Vanesa, (who requested to be referred only by her first name) a food delivery worker of five years said the community among food delivery workers is strong because it has to be. Workers are forced to pool money among themselves to cover hospital fees and stolen e-bike replacements. According to Anthony, at minimum one bike is reported stolen each day on the 80-person WhatsApp group.
“They [the NYPD] think of us less. We have risked our lives to feed everyone this past year, but when we get hit by a car the police don’t usually come unless there is a death,” Vanesa said. “The police always seem to be there to ticket us when we run a red light, but they are never there when we get hit by cars or our bikes get stolen.”
Vanesa’s boyfriend, Francisco Javier, is also a delivery worker. When his bike was stolen from his apartment last year, the police blamed his family for the robbery, she said. Francisco later found the stolen bicycle listed on Craigslist and requested that the police help him retrieve it. According to Vanesa, the police declined and Francisco, afraid to go alone, was unable to get his bike back. Documented reached out to the NYPD about the Vanesa’s claims and will update this story with a response if they provide one.
The NYPD did not address the concerns of the delivery workers in a request for comment. DCPI Spokesperson, Detective Sophia Mason provided a statement about the bicycle registration program, “Operation Identification.”

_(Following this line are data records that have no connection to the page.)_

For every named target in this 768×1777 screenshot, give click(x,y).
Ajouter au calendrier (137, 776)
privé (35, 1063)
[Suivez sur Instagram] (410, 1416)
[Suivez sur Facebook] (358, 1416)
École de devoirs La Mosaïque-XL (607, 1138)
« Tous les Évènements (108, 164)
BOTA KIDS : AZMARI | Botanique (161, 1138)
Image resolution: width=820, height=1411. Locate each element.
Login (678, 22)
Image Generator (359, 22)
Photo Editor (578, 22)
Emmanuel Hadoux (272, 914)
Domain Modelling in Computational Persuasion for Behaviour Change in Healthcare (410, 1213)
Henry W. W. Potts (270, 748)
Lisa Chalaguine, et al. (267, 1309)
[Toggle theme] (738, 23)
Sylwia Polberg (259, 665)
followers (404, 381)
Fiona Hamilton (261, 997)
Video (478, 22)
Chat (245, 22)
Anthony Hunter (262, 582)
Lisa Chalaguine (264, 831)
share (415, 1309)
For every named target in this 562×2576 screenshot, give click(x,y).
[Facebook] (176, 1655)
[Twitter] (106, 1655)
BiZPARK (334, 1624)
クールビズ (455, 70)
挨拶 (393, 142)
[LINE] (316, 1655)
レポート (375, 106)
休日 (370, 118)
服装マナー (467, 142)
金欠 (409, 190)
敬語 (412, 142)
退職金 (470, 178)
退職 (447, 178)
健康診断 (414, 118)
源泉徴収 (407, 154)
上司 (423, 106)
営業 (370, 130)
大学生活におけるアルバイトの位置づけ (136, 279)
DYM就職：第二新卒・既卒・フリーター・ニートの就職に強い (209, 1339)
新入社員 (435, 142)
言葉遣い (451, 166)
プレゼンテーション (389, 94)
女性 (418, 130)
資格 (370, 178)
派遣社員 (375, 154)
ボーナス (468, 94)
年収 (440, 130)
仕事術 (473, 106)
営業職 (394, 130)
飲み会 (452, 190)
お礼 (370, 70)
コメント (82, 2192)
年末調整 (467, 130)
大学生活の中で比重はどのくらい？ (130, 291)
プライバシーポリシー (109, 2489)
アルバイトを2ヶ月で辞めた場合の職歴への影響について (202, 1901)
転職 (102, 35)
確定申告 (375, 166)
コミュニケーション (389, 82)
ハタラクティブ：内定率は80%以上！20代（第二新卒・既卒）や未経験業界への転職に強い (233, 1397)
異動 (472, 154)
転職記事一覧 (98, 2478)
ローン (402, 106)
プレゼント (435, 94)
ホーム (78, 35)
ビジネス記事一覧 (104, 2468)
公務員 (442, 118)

“Legal E-Bikes and Scooters are eligible for the registration program. Individuals can go to their local Precinct and have their bikes registered and etched with a unique number. If the bike is lost or stolen this helps the NYPD identify the bike if and when it is recovered. Individuals who have their bikes stolen should call 911 immediately so that an investigation can commence as soon as possible,” Mason wrote in an email.
Guallpa is particularly focused on expanding the network of delivery workers because the majority of workers remain unaware of the internal organizing that exists and could benefit from its community’s demands and support system. “The poor are robbing the poor as a means of survival. It’s a poverty cycle,” Guallpa said.
While the increase in robberies are what has caught the media and NYPD’s attention, it has also elevated other demands such as access to restrooms, hourly pay, ability to reject jobs without fear of retaliation, and employer provided insurance.
“We are asking New York City to come together and protect these essential workers, not through putting more police on the streets but through demanding that real action be taken when bikes are stolen,” said Guallpa.